Häufig gestellte Fragen
- Was passiert, wenn 1Password als Unternehmen verschwindet?
- 1Password erlaubt den Export aller gespeicherten Daten in ein verschlüsseltes oder unverschlüsseltes Format. Im Zweifelsfall lassen sich alle Daten in CSV oder 1PUX exportieren und in andere Manager wie Bitwarden importieren. Nutzer sind also nicht dauerhaft eingesperrt.
- Ist 1Password sicherer als der Browser-interne Passwortmanager?
- Ja, aus mehreren Gründen: Browser-Passwortmanager sind an das Browser-Profil gebunden, teilen Daten mit dem Browser-Anbieter und bieten oft keine starke Verschlüsselung mit eigenem Master Password. 1Password schützt außerdem gegen Phishing, da es nur auf der tatsächlichen Domain autofüllt.
- Kann 1Password von mehreren Geräten gleichzeitig genutzt werden?
- Ja. Ein 1Password-Abo umfasst eine unbegrenzte Anzahl von Geräten. Änderungen werden über die Cloud synchronisiert und stehen auf allen verbundenen Geräten sofort zur Verfügung.
- Wie sicher ist 1Password bei Verlust des Mobilgeräts?

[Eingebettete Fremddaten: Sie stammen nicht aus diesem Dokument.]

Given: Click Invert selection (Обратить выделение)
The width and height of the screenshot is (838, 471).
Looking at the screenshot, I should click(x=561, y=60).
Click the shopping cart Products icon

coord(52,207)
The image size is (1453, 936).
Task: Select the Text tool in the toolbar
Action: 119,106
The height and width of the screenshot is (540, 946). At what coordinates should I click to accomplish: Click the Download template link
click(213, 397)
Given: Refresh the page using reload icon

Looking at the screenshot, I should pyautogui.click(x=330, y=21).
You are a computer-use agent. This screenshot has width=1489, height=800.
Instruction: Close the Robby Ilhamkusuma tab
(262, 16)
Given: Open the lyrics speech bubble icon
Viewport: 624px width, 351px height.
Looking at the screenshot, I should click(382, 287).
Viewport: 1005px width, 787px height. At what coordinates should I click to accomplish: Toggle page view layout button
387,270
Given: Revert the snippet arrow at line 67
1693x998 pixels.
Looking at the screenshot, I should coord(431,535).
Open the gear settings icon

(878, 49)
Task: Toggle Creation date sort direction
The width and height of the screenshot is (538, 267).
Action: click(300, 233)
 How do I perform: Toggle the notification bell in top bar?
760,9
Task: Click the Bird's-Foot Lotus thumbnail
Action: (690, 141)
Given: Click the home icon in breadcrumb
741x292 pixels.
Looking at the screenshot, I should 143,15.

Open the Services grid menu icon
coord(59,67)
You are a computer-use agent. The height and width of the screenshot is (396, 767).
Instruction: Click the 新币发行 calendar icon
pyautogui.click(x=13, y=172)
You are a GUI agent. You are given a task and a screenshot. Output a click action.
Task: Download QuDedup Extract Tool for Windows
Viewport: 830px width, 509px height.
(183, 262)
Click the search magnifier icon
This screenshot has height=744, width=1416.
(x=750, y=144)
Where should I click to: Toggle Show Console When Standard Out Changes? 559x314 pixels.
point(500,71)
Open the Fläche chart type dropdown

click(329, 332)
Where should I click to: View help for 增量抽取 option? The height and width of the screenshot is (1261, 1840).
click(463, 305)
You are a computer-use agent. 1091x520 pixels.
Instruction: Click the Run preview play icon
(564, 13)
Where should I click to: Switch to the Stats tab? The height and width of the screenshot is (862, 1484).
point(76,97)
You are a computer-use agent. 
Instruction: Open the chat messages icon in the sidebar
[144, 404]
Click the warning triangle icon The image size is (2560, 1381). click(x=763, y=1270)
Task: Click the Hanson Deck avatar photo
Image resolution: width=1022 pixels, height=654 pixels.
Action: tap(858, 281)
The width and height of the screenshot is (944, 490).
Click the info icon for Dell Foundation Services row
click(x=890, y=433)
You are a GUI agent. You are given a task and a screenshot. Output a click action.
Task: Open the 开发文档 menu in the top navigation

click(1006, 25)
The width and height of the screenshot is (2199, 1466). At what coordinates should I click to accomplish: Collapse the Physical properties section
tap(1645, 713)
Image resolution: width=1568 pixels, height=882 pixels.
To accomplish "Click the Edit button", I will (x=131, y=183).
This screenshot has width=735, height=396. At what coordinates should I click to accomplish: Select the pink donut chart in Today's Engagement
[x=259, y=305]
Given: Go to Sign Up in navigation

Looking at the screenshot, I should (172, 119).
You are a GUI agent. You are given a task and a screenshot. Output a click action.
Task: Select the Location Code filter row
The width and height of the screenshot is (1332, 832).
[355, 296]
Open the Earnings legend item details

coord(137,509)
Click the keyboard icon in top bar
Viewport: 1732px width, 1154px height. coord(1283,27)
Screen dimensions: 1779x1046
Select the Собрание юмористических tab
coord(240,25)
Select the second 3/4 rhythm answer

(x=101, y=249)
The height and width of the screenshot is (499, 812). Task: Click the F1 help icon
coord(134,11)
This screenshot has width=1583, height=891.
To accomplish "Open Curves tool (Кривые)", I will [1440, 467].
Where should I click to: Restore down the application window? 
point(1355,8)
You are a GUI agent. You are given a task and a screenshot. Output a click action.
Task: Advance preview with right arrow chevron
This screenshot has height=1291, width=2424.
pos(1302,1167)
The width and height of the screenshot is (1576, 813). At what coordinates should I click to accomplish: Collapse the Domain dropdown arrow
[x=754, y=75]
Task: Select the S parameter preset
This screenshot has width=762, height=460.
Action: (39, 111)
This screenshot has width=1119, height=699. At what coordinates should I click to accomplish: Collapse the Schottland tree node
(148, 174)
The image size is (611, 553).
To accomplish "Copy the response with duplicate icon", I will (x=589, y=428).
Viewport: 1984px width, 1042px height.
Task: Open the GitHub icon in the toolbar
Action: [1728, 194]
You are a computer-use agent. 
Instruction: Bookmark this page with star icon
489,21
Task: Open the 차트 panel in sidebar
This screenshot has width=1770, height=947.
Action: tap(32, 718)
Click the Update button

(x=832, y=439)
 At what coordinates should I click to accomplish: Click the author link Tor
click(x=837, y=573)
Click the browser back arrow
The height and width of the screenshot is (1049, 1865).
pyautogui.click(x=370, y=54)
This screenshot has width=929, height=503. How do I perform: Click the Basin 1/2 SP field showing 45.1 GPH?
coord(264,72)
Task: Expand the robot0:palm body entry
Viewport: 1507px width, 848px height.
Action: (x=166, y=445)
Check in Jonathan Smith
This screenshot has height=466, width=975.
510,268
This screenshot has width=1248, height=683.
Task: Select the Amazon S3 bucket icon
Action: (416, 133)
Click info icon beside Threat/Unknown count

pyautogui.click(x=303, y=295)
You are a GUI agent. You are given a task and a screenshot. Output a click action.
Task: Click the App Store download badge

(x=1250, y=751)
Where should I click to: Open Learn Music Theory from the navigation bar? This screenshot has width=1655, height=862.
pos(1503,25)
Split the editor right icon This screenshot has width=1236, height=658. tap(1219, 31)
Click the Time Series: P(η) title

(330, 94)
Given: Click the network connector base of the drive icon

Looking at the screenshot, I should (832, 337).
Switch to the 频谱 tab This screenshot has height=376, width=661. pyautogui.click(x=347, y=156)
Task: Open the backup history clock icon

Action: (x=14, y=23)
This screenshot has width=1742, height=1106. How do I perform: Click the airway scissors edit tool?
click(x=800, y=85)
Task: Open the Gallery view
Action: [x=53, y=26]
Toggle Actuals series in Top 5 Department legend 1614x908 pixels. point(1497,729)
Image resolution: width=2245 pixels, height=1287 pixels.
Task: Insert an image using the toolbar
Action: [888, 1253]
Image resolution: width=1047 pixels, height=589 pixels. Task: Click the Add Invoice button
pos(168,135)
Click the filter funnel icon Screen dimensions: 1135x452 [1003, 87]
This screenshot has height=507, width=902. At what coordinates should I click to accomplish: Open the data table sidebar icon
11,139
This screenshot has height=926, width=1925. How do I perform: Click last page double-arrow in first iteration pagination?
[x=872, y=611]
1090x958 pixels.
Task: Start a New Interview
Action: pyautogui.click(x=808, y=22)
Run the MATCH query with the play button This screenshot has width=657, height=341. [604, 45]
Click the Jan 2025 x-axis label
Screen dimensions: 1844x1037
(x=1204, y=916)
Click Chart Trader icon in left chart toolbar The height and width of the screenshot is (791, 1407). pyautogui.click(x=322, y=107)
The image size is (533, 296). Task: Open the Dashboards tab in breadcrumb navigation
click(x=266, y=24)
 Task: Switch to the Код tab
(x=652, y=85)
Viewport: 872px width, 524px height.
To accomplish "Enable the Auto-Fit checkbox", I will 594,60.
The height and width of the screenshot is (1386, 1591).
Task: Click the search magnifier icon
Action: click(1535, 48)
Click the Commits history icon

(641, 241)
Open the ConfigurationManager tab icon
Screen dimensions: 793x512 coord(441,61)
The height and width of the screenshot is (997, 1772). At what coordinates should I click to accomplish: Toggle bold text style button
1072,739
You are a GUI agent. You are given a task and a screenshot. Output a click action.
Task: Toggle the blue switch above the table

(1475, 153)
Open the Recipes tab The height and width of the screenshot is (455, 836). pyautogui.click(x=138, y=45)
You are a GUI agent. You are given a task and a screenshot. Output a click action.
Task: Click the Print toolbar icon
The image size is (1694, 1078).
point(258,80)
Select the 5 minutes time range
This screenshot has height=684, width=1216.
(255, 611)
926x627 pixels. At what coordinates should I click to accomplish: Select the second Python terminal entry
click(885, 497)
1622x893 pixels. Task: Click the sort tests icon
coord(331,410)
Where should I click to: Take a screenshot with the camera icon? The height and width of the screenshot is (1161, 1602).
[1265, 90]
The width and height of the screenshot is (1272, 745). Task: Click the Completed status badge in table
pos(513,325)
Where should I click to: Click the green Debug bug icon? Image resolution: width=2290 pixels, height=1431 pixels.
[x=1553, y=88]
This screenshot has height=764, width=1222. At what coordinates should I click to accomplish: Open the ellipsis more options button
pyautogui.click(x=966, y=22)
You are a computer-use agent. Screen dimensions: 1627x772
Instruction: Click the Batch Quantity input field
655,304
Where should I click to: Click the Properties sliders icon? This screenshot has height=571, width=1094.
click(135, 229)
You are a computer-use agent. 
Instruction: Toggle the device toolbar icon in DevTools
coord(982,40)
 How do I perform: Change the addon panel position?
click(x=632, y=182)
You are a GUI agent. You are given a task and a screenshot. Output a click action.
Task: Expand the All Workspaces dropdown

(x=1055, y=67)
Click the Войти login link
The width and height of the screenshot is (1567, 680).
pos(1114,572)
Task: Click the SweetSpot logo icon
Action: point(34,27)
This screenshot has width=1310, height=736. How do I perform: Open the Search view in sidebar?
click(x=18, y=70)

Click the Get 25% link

- Wenn das Gerät gesperrt ist, sind die Daten durch die Geräteverschlüsselung und das 1Password-Master-Password geschützt. Zusätzlich kann der Zugang zum Tresor über die Weboberfläche aus der Ferne eingeschränkt werden. Der Secret Key auf dem verlorenen Gerät allein reicht für einen Angriff nicht aus.